Top of EXCERPTED TEXT

Human milk oligosaccharides (HMOs) are known as the third-largest solid component of milk with structural complexity making it non-digestible to the host. It is assumed that bifidobacterium longum strains dominate the colonic microbiota of breast-fed infants. Scientists from the University of California, Davis, and Utah State University claim that newborns have better ability to digest and use nutritional components of milk than adults due to a difference in the strains of bacteria overpowering their digestive tracts.
While conducting the research, investigators compared whole-genome microarray to associate genotypic biomarkers among 15 B. longum strains. These strains possibly demonstrate various HMO utilization patterns. 5 unique gene clusters on B. longum appeared across all strains capable of growth on HMOs and have also diverged in strains incapable of growing on HMOs. Experts presume that B. longum has at least 2 distinct subspecies termed as B. longum subsp. infantis. These subspecies supposedly employed for using milk carbon are usually in the digestive tract of children.

Bottom of EXCERPTED TEXT

• **PARTS OF THE EXERCISE**
a) In the text on human milk oligosaccharides, rewrite the paragraph beginning "While conducting the research" as a short bulleted list that keeps its main facts.
b) According to the text on human milk oligosaccharides, why are newborns better than adults at digesting and using the nutritional components of milk? Answer in one to three sentences.
c) List every count written in digits in the text on human milk oligosaccharides, along with what each one counts.

Top of EXTRACTED RECORDS

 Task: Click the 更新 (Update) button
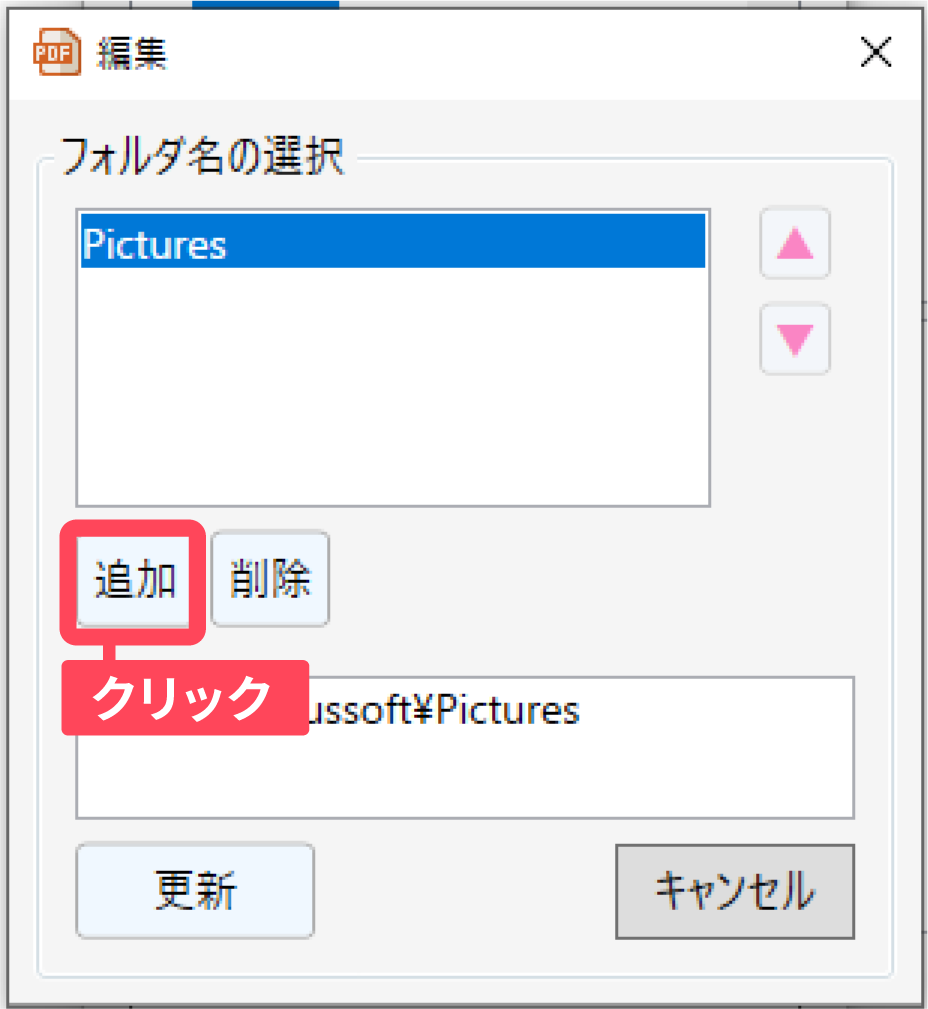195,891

Bottom of EXTRACTED RECORDS
Top of EXTRACTED RECORDS

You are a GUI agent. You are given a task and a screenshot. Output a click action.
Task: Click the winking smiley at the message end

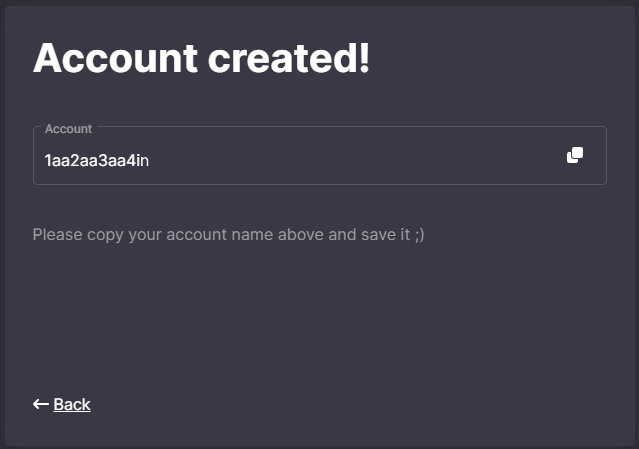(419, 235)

Bottom of EXTRACTED RECORDS

• **SOLUTIONS TO THE EXERCISE**
a)
- Investigators compared whole-genome microarray data to link genotypic biomarkers across 15 B. longum strains, which may show different HMO utilization patterns.
- Five unique gene clusters appeared in all strains able to grow on HMOs and diverged in strains unable to grow on them.
- Experts presume B. longum has at least two distinct subspecies, termed B. longum subsp. infantis.
- These subspecies are thought to use milk carbon and are usually found in children's digestive tracts.

b) The scientists say newborns are better at it because different strains of bacteria dominate their digestive tracts.

c)
- 15: B. longum strains compared
- 5: unique gene clusters on B. longum
- 2: distinct subspecies of B. longum (at least)